The Ministry of Health, Labor and Welfare will also ask those 736 hospitals across the country to store enough water to sustain their treatment for three days without external supply or access to ground water, they said.
The decision comes after the ministry’s survey following the deadly torrential rains in western Japan and the earthquake that caused a complete blackout in Hokkaido last year found that more than 100 of the hospitals do not meet either of the criteria.
Of the 736 hospitals, 114 said their power generator fuel reserve is not enough to keep their operations running for three days, meaning they could be vulnerable if power and gas lines get severed during an earthquake or other disasters.

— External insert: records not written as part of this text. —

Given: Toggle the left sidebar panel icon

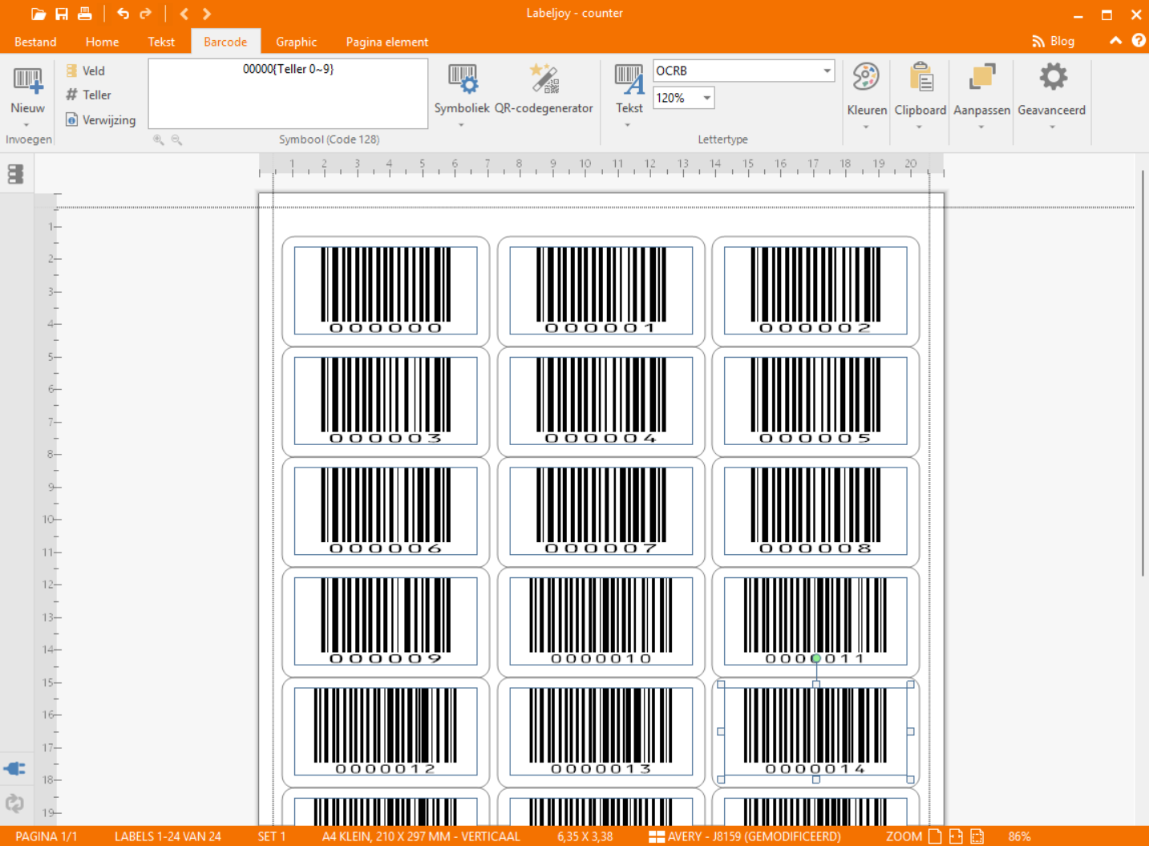Looking at the screenshot, I should (15, 174).
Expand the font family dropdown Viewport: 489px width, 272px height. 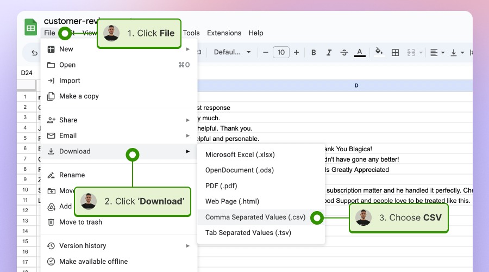click(x=232, y=53)
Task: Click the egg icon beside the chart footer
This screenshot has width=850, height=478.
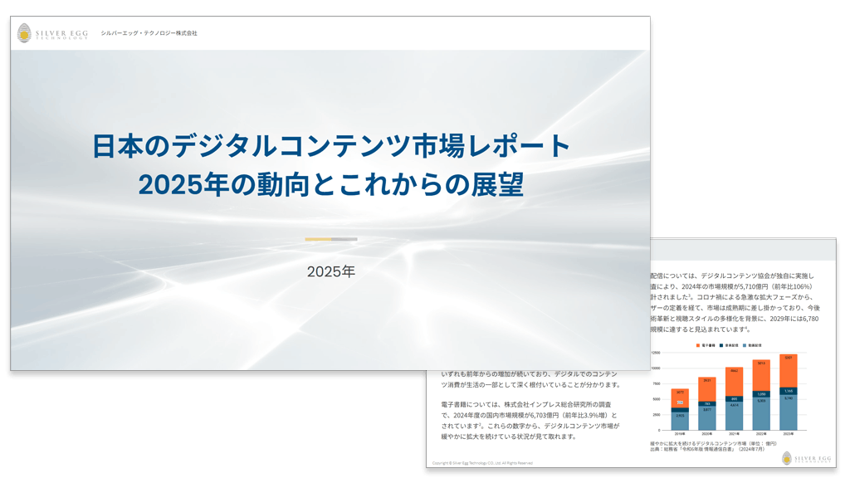Action: click(786, 457)
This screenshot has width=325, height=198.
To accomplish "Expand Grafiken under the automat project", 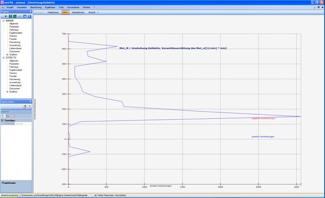I will click(7, 55).
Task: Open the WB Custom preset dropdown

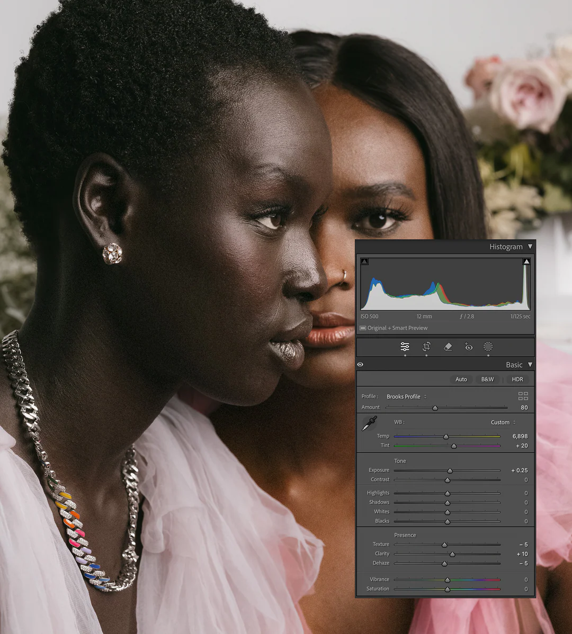Action: tap(503, 422)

Among the 114, 62 facilities planned to receive fossil fuel from regional supplies, while 12 said they would rely on city gas to run their generators.

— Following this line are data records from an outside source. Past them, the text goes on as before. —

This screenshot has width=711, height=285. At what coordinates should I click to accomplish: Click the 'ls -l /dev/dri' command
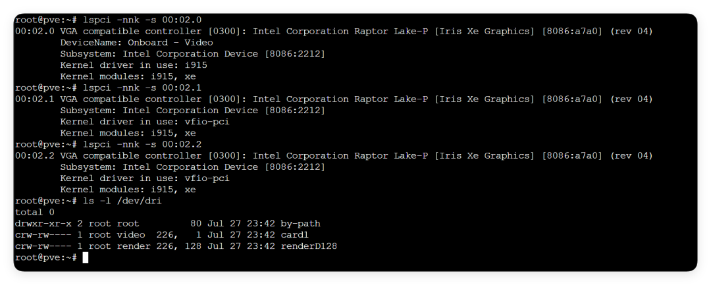point(122,201)
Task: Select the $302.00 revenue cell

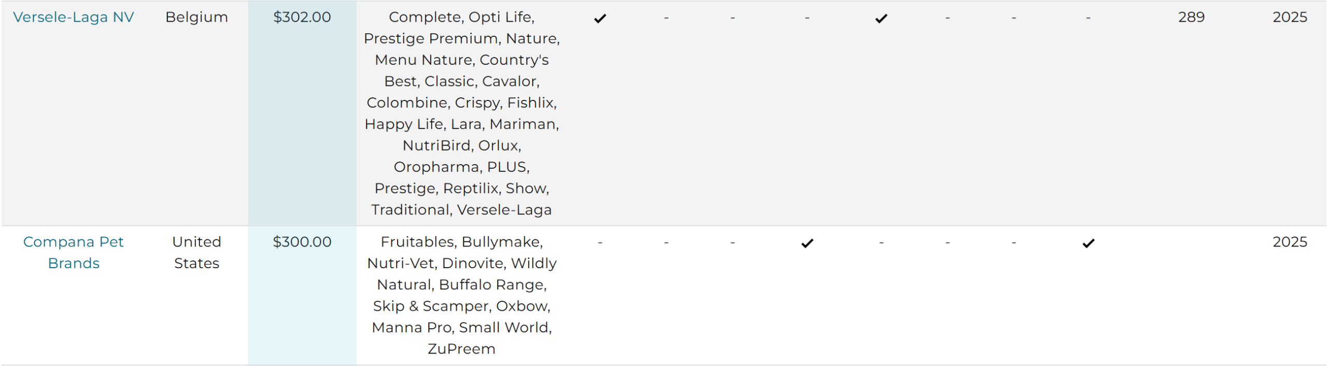Action: pyautogui.click(x=302, y=17)
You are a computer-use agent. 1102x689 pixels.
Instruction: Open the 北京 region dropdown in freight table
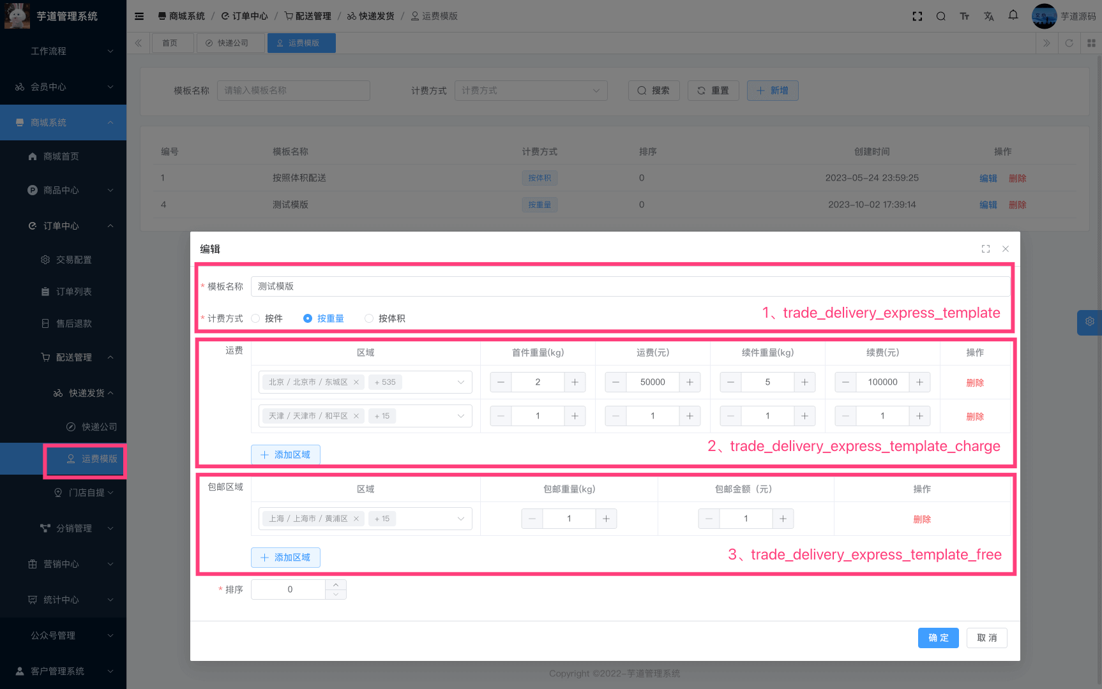(x=460, y=382)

The current guidelines only require hospitals to find ways to secure fuel to keep their generators running on their own for three days or so, but not necessarily in the form of fuel reserves.
In the case of the powerful earthquake that caused a blackout in Hokkaido in September, most of the prefecture’s 34 designated hospitals were forced to scale down their operations. Some of them went without power for over 40 hours.
“It is hard to know how much fuel reserves we need (to survive a blackout) until a disaster actually hits,” one hospital official said.
Other hospital operators said they do not have enough space or funding to set up additional fuel storage facilities.
The hospitals are required to have three days’ worth of drinking water, but there is no specific requirement for water needed in treatment such as dialysis.
The survey showed 177 facilities do not have water tanks large enough to store the required amount of drinking water. None of them has access to ground water.
0 comments on “Japanese health ministry to urge hospitals to enhance disaster preparedness”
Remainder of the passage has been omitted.